• WHAT NEEDS TO BE DONE: Go to the line below that contains "Task: Open the Freundschaftsrabatt tab". From there to the end of the records, reproduce each line exactly, except the pictures.
EXERCISE INPUT Block Start
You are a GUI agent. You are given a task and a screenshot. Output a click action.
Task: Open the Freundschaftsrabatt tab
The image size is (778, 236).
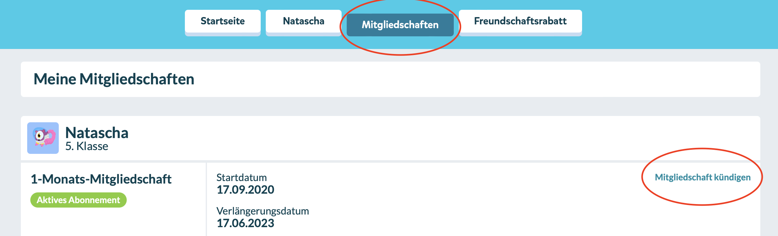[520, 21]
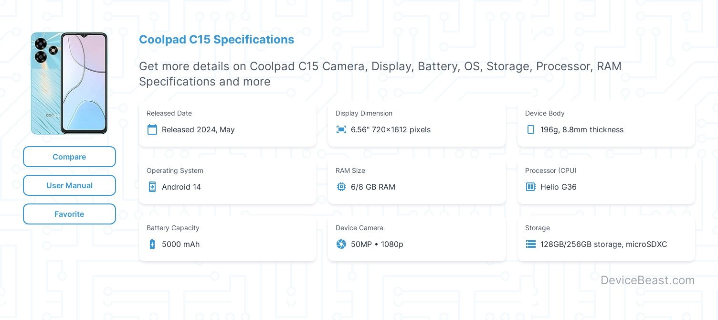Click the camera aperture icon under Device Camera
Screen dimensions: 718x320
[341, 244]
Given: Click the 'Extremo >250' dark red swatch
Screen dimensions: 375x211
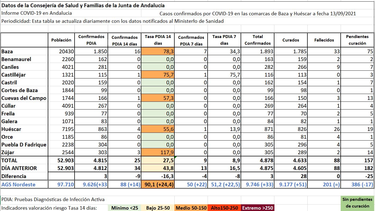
EXERCISE INPUT Block End
• FINISHED EXERCISE:
Task: Open the Freundschaftsrabatt tab
The image size is (778, 236).
[520, 21]
Click the camera aperture icon under Device Camera
Screen dimensions: 718x320
[341, 244]
Given: Click the 'Extremo >250' dark red swatch
Screen dimensions: 375x211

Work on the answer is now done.